**Aim of the task:** When you copy the data, keep every word exactly as it is and leave the pictures out.

**Working data:**
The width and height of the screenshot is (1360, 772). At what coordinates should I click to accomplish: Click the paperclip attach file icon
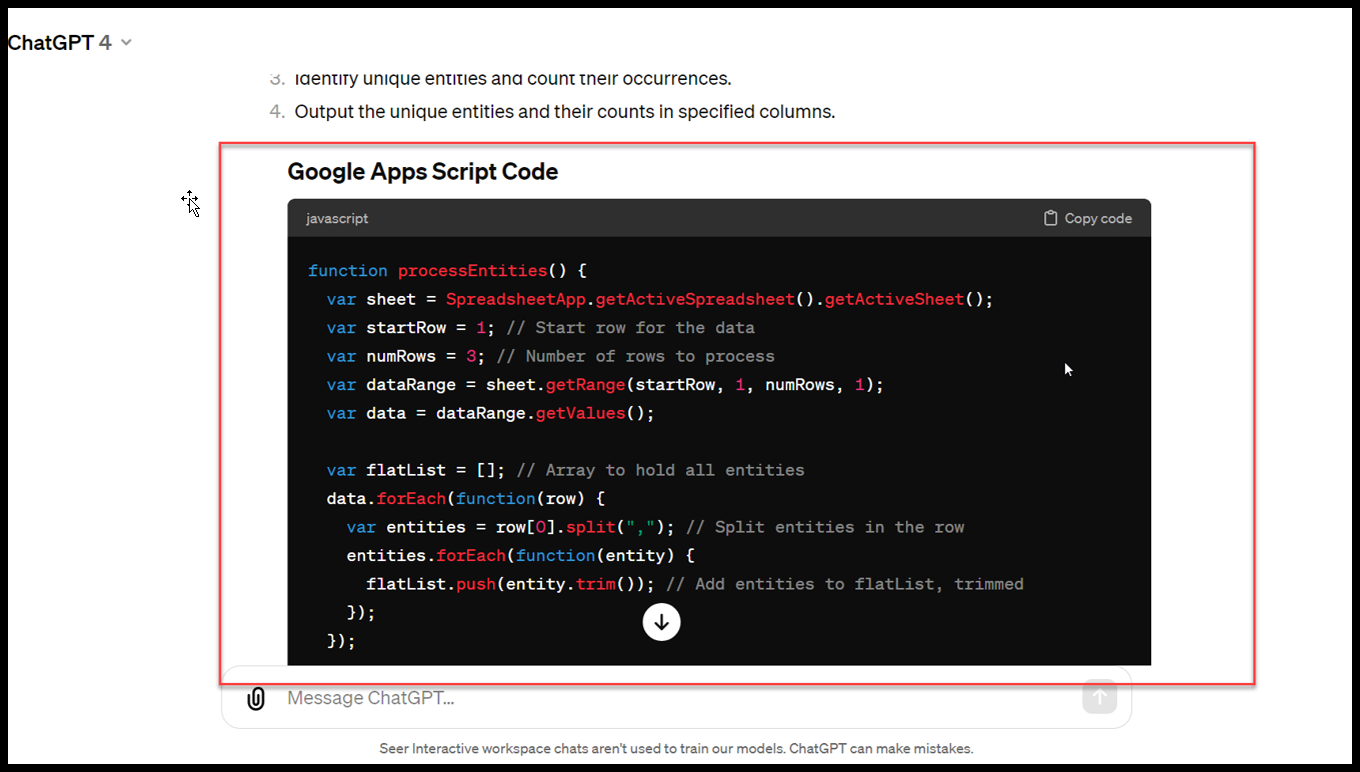[x=256, y=698]
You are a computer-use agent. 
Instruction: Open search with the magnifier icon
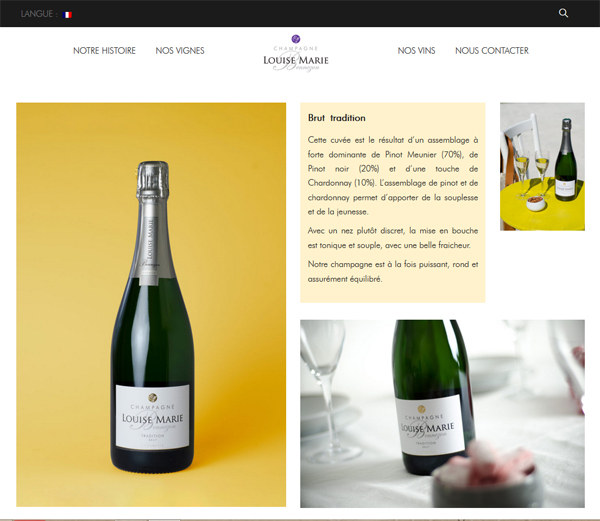(x=563, y=13)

**Output for this task:**
The width and height of the screenshot is (1360, 772). At what coordinates should I click to accomplish: Click the paperclip attach file icon
[x=256, y=698]
You are a computer-use agent. 
Instruction: Open search with the magnifier icon
(x=563, y=13)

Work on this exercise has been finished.